* What the task requires *
Below are the records; restate all of them exactly.

* Data in this exercise *
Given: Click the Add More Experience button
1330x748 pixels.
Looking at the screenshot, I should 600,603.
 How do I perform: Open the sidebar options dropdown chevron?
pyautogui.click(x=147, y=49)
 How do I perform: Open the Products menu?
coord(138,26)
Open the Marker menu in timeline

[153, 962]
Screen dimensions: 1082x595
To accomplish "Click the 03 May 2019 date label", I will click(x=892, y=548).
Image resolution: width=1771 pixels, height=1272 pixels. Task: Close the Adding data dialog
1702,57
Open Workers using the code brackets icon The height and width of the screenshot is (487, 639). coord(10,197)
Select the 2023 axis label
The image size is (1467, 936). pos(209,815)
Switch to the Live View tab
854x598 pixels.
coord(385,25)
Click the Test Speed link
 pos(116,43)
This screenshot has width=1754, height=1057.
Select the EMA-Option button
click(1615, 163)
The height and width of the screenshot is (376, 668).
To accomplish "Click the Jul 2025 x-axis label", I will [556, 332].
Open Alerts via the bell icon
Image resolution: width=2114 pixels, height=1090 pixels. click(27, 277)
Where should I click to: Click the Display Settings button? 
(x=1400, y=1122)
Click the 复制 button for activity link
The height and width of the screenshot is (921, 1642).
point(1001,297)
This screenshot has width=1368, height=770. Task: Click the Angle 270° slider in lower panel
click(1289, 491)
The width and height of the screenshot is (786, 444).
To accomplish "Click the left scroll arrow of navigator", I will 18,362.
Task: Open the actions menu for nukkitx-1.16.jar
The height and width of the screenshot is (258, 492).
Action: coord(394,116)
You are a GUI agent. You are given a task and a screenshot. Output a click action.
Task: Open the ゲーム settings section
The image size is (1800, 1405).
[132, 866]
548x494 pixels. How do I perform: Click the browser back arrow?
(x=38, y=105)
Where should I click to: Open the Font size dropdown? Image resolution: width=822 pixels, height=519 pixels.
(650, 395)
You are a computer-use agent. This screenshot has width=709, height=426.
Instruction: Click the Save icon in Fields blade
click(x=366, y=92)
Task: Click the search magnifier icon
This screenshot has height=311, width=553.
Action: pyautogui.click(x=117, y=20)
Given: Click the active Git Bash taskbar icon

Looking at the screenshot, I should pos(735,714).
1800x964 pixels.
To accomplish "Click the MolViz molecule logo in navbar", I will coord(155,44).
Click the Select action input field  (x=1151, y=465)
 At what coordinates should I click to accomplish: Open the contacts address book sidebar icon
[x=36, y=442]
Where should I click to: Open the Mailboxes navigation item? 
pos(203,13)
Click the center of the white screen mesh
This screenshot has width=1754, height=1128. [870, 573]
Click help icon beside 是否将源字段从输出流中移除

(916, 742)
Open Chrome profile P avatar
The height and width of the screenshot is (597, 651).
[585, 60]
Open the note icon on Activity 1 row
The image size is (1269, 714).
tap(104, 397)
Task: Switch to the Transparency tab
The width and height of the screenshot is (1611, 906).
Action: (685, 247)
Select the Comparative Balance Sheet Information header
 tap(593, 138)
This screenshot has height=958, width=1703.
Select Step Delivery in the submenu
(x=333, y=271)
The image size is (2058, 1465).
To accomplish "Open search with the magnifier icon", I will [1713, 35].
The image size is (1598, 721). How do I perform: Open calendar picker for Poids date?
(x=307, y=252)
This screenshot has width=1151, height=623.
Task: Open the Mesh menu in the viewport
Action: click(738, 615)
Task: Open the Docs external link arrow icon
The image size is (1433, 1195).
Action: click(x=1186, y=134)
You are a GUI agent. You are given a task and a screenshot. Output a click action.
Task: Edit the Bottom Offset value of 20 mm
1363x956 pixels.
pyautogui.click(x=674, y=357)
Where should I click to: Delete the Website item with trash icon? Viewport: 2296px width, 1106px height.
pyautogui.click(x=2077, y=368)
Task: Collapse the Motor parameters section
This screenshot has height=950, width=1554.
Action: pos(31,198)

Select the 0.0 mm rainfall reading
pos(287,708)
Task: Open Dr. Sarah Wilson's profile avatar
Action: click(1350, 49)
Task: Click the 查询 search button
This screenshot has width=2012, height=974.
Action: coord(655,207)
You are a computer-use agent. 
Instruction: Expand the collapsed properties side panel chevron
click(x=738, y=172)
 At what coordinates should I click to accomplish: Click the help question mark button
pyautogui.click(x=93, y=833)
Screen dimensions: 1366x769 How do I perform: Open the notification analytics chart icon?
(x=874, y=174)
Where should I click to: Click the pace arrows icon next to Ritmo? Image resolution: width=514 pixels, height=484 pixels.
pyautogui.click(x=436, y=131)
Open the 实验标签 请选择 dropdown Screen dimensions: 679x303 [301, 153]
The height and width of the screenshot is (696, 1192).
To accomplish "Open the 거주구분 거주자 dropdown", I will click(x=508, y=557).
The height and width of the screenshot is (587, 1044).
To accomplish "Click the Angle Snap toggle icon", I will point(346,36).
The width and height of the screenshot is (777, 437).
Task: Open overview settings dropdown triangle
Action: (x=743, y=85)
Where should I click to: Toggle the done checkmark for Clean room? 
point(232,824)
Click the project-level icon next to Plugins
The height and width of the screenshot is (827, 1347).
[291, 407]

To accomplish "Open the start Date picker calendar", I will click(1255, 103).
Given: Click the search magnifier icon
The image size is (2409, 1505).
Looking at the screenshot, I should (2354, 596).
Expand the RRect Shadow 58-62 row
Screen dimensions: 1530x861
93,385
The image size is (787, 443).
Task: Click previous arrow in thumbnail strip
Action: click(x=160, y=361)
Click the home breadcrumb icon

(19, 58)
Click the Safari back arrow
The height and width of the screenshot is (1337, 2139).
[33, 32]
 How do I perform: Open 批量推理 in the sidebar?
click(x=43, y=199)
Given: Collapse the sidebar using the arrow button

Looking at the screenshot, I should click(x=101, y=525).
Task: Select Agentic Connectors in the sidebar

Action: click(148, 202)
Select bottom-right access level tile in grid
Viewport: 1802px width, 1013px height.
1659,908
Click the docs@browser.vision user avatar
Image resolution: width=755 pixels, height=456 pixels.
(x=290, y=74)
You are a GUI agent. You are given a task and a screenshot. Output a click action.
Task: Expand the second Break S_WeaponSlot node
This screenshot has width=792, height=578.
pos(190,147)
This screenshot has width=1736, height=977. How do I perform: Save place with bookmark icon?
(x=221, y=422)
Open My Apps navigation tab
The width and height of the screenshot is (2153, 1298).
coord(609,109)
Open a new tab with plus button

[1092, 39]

* Expected answer *
Given: Click the Add More Experience button
1330x748 pixels.
Looking at the screenshot, I should 600,603.
 How do I perform: Open the sidebar options dropdown chevron?
pyautogui.click(x=147, y=49)
 How do I perform: Open the Products menu?
coord(138,26)
Open the Marker menu in timeline

[153, 962]
Screen dimensions: 1082x595
To accomplish "Click the 03 May 2019 date label", I will click(x=892, y=548).
Image resolution: width=1771 pixels, height=1272 pixels. Task: Close the Adding data dialog
1702,57
Open Workers using the code brackets icon The height and width of the screenshot is (487, 639). coord(10,197)
Select the 2023 axis label
The image size is (1467, 936). pos(209,815)
Switch to the Live View tab
854x598 pixels.
coord(385,25)
Click the Test Speed link
 pos(116,43)
This screenshot has width=1754, height=1057.
Select the EMA-Option button
click(1615, 163)
The height and width of the screenshot is (376, 668).
To accomplish "Click the Jul 2025 x-axis label", I will [556, 332].
Open Alerts via the bell icon
Image resolution: width=2114 pixels, height=1090 pixels. click(27, 277)
Where should I click to: Click the Display Settings button? 
(x=1400, y=1122)
Click the 复制 button for activity link
The height and width of the screenshot is (921, 1642).
point(1001,297)
This screenshot has width=1368, height=770. Task: Click the Angle 270° slider in lower panel
click(1289, 491)
The width and height of the screenshot is (786, 444).
To accomplish "Click the left scroll arrow of navigator", I will 18,362.
Task: Open the actions menu for nukkitx-1.16.jar
The height and width of the screenshot is (258, 492).
Action: coord(394,116)
You are a GUI agent. You are given a task and a screenshot. Output a click action.
Task: Open the ゲーム settings section
The image size is (1800, 1405).
[132, 866]
548x494 pixels. How do I perform: Click the browser back arrow?
(x=38, y=105)
Where should I click to: Open the Font size dropdown? Image resolution: width=822 pixels, height=519 pixels.
(650, 395)
You are a computer-use agent. This screenshot has width=709, height=426.
Instruction: Click the Save icon in Fields blade
click(x=366, y=92)
Task: Click the search magnifier icon
This screenshot has height=311, width=553.
Action: pyautogui.click(x=117, y=20)
Given: Click the active Git Bash taskbar icon

Looking at the screenshot, I should pos(735,714).
1800x964 pixels.
To accomplish "Click the MolViz molecule logo in navbar", I will coord(155,44).
Click the Select action input field  (x=1151, y=465)
 At what coordinates should I click to accomplish: Open the contacts address book sidebar icon
[x=36, y=442]
Where should I click to: Open the Mailboxes navigation item? 
pos(203,13)
Click the center of the white screen mesh
This screenshot has width=1754, height=1128. [870, 573]
Click help icon beside 是否将源字段从输出流中移除

(916, 742)
Open Chrome profile P avatar
The height and width of the screenshot is (597, 651).
[585, 60]
Open the note icon on Activity 1 row
The image size is (1269, 714).
tap(104, 397)
Task: Switch to the Transparency tab
The width and height of the screenshot is (1611, 906).
Action: (685, 247)
Select the Comparative Balance Sheet Information header
 tap(593, 138)
This screenshot has height=958, width=1703.
Select Step Delivery in the submenu
(x=333, y=271)
The image size is (2058, 1465).
To accomplish "Open search with the magnifier icon", I will [1713, 35].
The image size is (1598, 721). How do I perform: Open calendar picker for Poids date?
(x=307, y=252)
This screenshot has width=1151, height=623.
Task: Open the Mesh menu in the viewport
Action: click(738, 615)
Task: Open the Docs external link arrow icon
The image size is (1433, 1195).
Action: click(x=1186, y=134)
You are a GUI agent. You are given a task and a screenshot. Output a click action.
Task: Edit the Bottom Offset value of 20 mm
1363x956 pixels.
pyautogui.click(x=674, y=357)
Where should I click to: Delete the Website item with trash icon? Viewport: 2296px width, 1106px height.
pyautogui.click(x=2077, y=368)
Task: Collapse the Motor parameters section
This screenshot has height=950, width=1554.
Action: pos(31,198)

Select the 0.0 mm rainfall reading
pos(287,708)
Task: Open Dr. Sarah Wilson's profile avatar
Action: click(1350, 49)
Task: Click the 查询 search button
This screenshot has width=2012, height=974.
Action: coord(655,207)
You are a computer-use agent. 
Instruction: Expand the collapsed properties side panel chevron
click(x=738, y=172)
 At what coordinates should I click to accomplish: Click the help question mark button
pyautogui.click(x=93, y=833)
Screen dimensions: 1366x769 How do I perform: Open the notification analytics chart icon?
(x=874, y=174)
Where should I click to: Click the pace arrows icon next to Ritmo? Image resolution: width=514 pixels, height=484 pixels.
pyautogui.click(x=436, y=131)
Open the 实验标签 请选择 dropdown Screen dimensions: 679x303 [301, 153]
The height and width of the screenshot is (696, 1192).
To accomplish "Open the 거주구분 거주자 dropdown", I will click(x=508, y=557).
The height and width of the screenshot is (587, 1044).
To accomplish "Click the Angle Snap toggle icon", I will point(346,36).
The width and height of the screenshot is (777, 437).
Task: Open overview settings dropdown triangle
Action: (x=743, y=85)
Where should I click to: Toggle the done checkmark for Clean room? 
point(232,824)
Click the project-level icon next to Plugins
The height and width of the screenshot is (827, 1347).
[291, 407]

To accomplish "Open the start Date picker calendar", I will click(1255, 103).
Given: Click the search magnifier icon
The image size is (2409, 1505).
Looking at the screenshot, I should (2354, 596).
Expand the RRect Shadow 58-62 row
Screen dimensions: 1530x861
93,385
The image size is (787, 443).
Task: Click previous arrow in thumbnail strip
Action: click(x=160, y=361)
Click the home breadcrumb icon

(19, 58)
Click the Safari back arrow
The height and width of the screenshot is (1337, 2139).
[33, 32]
 How do I perform: Open 批量推理 in the sidebar?
click(x=43, y=199)
Given: Collapse the sidebar using the arrow button

Looking at the screenshot, I should click(x=101, y=525).
Task: Select Agentic Connectors in the sidebar

Action: click(148, 202)
Select bottom-right access level tile in grid
Viewport: 1802px width, 1013px height.
1659,908
Click the docs@browser.vision user avatar
Image resolution: width=755 pixels, height=456 pixels.
(x=290, y=74)
You are a GUI agent. You are given a task and a screenshot. Output a click action.
Task: Expand the second Break S_WeaponSlot node
This screenshot has width=792, height=578.
pos(190,147)
This screenshot has width=1736, height=977. How do I perform: Save place with bookmark icon?
(x=221, y=422)
Open My Apps navigation tab
The width and height of the screenshot is (2153, 1298).
coord(609,109)
Open a new tab with plus button

[1092, 39]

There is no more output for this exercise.